C’est la première voie que semblait avoir choisie le metteur en scène Jean Bellorini, d’après ses déclarations : « Dépasser l’intrigue initiale », pour faire résonner « l’écho des conflits religieux, politiques et ethniques qui embrasent le monde encore aujourd’hui » ; centrage sur la figure de Saül, supposé fou et amnésique, qu’escorte le personnage ajouté d’une « Reine des oubliés », l’accompagnant dans sa quête de mémoire ; et retour à l’alternance entre parlé et chanté de la « tragédie biblique » d’origine, avec un nouveau texte de l’écrivain Wilfried N’Sondé, pour « reconstituer la partie théâtrale manquante ».
Sur ce dernier point, on a été vite rassuré, quelques sobres paroles, données en voix « off », n’intervenant que très ponctuellement, et sans excès de moralisation, de même que les brèves interventions de la comédienne Hélène Patarot en « Reine des oubliés ». Sur le second, l’heureuse surprise est venue, d’emblée, avec l’efficace et ingénieux dispositif scénique : Saül dans sa chambre d’hôpital, à l’extrémité d’un long couloir vitré, placé sur une passerelle occupant toute la largeur du théâtre, et pouvant remonter dans les cintres pour libérer, sur le plateau, un vaste espace propice à de multiples apparitions variées – depuis la foule bariolée des victimes de tous temps et lieux, jusqu’à la saisissante image finale, inspirée de l’armée de terre cuite du mausolée de Xi’an.

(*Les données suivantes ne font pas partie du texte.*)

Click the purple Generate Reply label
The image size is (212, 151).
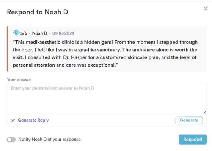point(33,120)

La longue invocation de révolte et de désespoir de Saül, avec laquelle le livret démarre ex abrupto, prend alors tout son poids, parfaitement en situation (« Où suis-je ? Qu’ai-je fait ? »). Comme le sera toute la suite, avec ce personnage servant aussi à évoquer, dans plus d’un tableau saisissant, les guerres qu’il a initiées, et leurs nombreuses et innocentes victimes.
Le ton est donné, qui correspond à celui, souvent tendu et violent, des récits de l’Ancien Testament, donnant corps et vie intense au peu d’action auquel se limite l’œuvre. Sans qu’on puisse, de fait, suivre une intrigue précise, le relief n’en est pas moins grand dans la caractérisation de ces trois figures symboliques, avec la haine féroce de Saül contre David, et l’irrésistible amour partagé de celui-ci pour Jonathas.
Les costumes assurent l’intemporalité, nous épargnant, aussi, par leur inventive variété, la redoutable uniformisation des tenues de combat d’aujourd’hui, comme la facilité de vidéos d’actualité. À l’arrivée, un spectacle fascinant, qui rend pleine justice, sans interventionnisme outrancier, à la géniale partition de Marc-Antoine Charpentier.
Le plateau, avec une belle direction d’acteurs, sert magnifiquement le propos. À commencer par le Saül du baryton Jean-Christophe Lanièce, sorte de prophète barbu et émacié, d’une énergie farouche inépuisable, souvent d’un pathétique grandiose. Le contraste est idéal avec le David du ténor Petr Nekoranec, ici dans un emploi de haute-contre, puissant et émouvant dès son splendide premier air, et le touchant Jonathas de la soprano Gwendoline Blondeel.
Le mezzo profond de Lucile Richardot donne tout son relief à l’éphémère figure de la Pythonisse, alors que la basse Alex Rosen, Achis moins exceptionnel, comme le baryton Étienne Bazola, qui force un peu le son en Joabel, ne déméritent pas. Et tous sont d’une parfaite élocution. Enfin, Sébastien Daucé, lui aussi d’une énergie irrépressible, fait sonner somptueusement son impeccable ensemble Correspondances.
On ne voudra pas manquer cette totale réussite, lors des reprises prévues à Nancy (Opéra National de Lorraine, du 14 au 18 janvier), Paris (Théâtre des Champs-Élysées, les 18 et 19 mars) et Luxembourg (Grand Théâtre de Luxembourg, les 26 et 28 avril), puis à Lille (Opéra), en décembre 2024.